LLMKit

Go library for unified LLM API access. Write OpenAI-shaped requests, hit any provider. The per-provider config in providers/ is generated; runtime behavior (HTTP, transforms, agent loop) is hand-coded with the help of AI.

Install

go get github.com/aktagon/llmkit-go

Quick Start

resp, err := llmkit.Prompt(ctx,
    llmkit.Provider{Name: "anthropic", APIKey: os.Getenv("ANTHROPIC_API_KEY")},
    llmkit.Request{System: "You are helpful", User: "Hello"},
)
fmt.Println(resp.Text)

Providers

Provider	Default Model	Env Var
anthropic	claude-sonnet-4-6	ANTHROPIC_API_KEY
openai	gpt-4o-2024-08-06	OPENAI_API_KEY
google	gemini-2.5-flash	GOOGLE_API_KEY
grok	grok-3-fast	GROK_API_KEY
mistral	mistral-large-latest	MISTRAL_API_KEY
deepseek	deepseek-chat	DEEPSEEK_API_KEY
groq	llama-3.3-70b-versatile	GROQ_API_KEY
together	meta-llama/Llama-3.3-70B-Instruct-Turbo	TOGETHER_API_KEY
fireworks	accounts/fireworks/models/llama-v3p3-70b-instruct	FIREWORKS_API_KEY
perplexity	sonar-pro	PERPLEXITY_API_KEY
openrouter	openai/gpt-4o	OPENROUTER_API_KEY
qwen	qwen-plus	DASHSCOPE_API_KEY
zhipu	glm-4-plus	ZHIPU_API_KEY
moonshot	moonshot-v1-8k	MOONSHOT_API_KEY
doubao	doubao-1.5-pro-32k-250115	ARK_API_KEY
ernie	ernie-4.0-8k	QIANFAN_API_KEY
ollama	llama3.2	OLLAMA_API_KEY
cohere	command-r-plus	COHERE_API_KEY
ai21	jamba-1.5-large	AI21_API_KEY
cerebras	llama-3.3-70b	CEREBRAS_API_KEY
sambanova	Meta-Llama-3.3-70B-Instruct	SAMBANOVA_API_KEY
yi	yi-large	YI_API_KEY
minimax	MiniMax-Text-01	MINIMAX_API_KEY
lmstudio	default	LM_STUDIO_API_KEY
vllm	default	VLLM_API_KEY

25 providers, 3 API shapes.
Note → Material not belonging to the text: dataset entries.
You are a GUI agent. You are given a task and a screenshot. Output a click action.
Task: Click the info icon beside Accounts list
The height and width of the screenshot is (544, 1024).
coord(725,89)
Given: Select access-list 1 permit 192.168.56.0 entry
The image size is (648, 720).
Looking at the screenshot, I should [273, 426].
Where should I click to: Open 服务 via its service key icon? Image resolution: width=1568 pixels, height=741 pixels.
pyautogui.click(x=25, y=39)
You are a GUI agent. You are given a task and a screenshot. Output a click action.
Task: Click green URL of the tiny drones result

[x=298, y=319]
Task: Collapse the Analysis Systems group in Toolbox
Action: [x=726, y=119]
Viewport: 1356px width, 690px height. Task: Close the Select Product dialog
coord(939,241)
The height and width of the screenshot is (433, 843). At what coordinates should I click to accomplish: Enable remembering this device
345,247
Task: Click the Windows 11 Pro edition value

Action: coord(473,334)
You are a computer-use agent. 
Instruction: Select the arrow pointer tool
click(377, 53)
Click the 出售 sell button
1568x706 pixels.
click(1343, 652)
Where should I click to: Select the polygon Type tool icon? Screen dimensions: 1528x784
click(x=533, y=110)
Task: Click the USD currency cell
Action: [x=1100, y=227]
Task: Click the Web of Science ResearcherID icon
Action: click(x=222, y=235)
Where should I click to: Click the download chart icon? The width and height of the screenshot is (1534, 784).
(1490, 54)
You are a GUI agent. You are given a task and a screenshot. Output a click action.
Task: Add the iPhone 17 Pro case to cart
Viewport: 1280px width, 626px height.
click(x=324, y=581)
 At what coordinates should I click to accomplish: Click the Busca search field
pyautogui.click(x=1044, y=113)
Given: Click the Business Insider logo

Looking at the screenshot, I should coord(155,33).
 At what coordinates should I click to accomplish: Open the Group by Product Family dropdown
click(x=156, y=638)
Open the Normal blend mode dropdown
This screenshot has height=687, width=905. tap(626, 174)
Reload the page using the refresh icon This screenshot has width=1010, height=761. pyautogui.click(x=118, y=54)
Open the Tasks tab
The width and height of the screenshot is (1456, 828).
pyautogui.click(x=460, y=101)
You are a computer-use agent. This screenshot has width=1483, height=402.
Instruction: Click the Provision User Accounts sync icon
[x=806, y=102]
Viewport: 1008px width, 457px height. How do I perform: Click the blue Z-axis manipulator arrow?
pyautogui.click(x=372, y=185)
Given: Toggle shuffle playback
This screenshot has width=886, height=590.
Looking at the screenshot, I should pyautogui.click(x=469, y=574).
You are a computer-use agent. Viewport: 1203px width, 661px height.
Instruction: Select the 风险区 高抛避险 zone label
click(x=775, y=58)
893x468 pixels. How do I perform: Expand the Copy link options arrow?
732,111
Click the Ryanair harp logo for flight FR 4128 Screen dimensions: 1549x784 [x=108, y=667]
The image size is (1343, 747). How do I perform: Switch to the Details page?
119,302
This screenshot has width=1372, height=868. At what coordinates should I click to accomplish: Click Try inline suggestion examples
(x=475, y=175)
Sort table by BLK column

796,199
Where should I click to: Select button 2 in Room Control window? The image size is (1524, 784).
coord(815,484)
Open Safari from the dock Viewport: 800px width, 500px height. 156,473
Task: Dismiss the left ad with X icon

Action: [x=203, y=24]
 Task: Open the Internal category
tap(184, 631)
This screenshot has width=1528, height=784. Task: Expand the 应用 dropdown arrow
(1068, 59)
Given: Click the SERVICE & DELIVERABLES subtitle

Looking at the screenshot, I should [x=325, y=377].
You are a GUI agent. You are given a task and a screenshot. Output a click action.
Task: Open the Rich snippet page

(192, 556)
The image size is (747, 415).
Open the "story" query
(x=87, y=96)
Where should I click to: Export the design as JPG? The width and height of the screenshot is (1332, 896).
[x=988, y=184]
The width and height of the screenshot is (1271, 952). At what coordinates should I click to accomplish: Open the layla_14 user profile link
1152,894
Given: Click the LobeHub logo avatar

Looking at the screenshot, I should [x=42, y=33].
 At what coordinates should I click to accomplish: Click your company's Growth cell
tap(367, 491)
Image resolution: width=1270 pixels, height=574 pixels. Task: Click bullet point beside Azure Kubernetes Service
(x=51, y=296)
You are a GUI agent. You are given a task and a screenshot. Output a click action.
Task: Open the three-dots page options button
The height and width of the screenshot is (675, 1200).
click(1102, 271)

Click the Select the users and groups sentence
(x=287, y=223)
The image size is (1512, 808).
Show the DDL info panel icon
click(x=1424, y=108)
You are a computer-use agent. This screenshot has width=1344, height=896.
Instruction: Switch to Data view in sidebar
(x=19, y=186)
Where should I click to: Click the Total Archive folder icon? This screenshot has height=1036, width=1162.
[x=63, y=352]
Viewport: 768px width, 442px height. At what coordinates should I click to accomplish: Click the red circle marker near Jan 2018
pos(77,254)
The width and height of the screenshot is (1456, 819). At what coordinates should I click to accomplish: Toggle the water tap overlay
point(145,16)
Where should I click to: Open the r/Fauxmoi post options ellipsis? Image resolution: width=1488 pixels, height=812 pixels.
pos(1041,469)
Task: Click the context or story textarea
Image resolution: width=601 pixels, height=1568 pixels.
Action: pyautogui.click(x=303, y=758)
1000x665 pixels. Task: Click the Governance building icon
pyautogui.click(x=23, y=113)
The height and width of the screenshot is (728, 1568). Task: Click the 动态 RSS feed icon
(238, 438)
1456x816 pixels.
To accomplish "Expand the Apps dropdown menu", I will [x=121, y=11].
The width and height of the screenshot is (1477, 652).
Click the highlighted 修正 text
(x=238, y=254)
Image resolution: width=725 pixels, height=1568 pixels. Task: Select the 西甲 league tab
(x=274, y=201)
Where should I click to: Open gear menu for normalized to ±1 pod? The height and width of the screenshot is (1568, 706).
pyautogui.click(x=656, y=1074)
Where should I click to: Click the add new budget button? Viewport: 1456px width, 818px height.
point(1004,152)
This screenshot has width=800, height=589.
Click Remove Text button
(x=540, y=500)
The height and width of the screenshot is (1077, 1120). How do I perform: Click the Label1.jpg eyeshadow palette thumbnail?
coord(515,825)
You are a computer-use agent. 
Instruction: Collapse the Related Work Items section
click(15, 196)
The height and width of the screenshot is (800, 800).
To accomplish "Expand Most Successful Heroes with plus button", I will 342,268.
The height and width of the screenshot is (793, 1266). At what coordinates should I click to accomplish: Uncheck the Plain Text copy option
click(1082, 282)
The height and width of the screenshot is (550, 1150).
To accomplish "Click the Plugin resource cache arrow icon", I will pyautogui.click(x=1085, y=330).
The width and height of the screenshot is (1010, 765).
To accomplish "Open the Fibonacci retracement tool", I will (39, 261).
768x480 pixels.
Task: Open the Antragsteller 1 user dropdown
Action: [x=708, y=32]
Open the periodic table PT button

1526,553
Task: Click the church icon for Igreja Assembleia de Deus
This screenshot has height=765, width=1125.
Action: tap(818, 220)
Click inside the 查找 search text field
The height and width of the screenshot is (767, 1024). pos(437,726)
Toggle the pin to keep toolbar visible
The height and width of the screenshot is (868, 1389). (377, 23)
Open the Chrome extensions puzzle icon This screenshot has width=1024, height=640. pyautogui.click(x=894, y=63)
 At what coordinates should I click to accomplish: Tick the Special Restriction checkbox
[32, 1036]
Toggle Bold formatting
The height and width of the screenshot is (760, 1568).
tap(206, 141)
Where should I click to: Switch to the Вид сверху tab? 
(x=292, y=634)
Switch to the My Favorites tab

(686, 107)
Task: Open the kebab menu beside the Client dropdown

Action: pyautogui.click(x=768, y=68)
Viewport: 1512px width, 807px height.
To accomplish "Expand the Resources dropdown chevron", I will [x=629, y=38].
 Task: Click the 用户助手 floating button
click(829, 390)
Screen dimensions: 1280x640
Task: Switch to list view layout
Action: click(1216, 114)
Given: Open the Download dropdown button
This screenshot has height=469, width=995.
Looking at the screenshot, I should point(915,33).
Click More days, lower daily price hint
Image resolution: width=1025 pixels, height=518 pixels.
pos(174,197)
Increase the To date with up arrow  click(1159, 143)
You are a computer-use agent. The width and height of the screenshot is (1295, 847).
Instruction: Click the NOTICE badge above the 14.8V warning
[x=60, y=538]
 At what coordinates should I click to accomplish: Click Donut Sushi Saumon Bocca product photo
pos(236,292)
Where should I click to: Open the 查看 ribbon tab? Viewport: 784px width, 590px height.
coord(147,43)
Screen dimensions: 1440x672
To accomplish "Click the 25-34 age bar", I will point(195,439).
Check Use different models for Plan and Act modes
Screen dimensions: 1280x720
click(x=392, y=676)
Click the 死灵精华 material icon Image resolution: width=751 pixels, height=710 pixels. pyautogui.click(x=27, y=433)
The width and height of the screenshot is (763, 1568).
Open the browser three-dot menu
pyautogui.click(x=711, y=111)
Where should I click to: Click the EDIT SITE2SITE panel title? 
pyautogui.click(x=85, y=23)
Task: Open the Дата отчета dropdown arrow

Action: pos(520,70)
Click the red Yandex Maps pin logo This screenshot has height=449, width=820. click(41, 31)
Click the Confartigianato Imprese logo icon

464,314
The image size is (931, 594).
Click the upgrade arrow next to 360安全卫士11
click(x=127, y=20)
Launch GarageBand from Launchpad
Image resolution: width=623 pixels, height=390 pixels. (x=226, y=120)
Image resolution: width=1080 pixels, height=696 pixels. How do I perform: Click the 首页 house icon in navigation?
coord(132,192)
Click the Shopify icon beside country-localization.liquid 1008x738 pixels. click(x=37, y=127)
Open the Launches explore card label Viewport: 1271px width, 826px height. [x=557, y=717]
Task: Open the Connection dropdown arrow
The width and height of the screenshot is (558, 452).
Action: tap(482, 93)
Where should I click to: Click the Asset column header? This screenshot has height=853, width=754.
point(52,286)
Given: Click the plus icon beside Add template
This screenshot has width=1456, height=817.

Adding an OpenAI-compatible provider requires only a Turtle file. Zero Go code.

API

Prompt

One-shot request:

resp, err := llmkit.Prompt(ctx, provider, llmkit.Request{
    System: "You are helpful",
    User:   "What is 2+2?",
}, llmkit.WithTemperature(0.7))

fmt.Println(resp.Text)               // "4"
fmt.Println(resp.Tokens.Input)       // prompt tokens
fmt.Println(resp.Tokens.Output)      // completion tokens
fmt.Println(resp.Tokens.CacheRead)   // tokens served from cache (all caching modes)
fmt.Println(resp.Tokens.CacheWrite)  // tokens written to cache (Anthropic explicit caching)
fmt.Println(resp.Tokens.Reasoning)   // internal reasoning tokens (OpenAI o1/o3/o4, Gemini 2.5+ thinking)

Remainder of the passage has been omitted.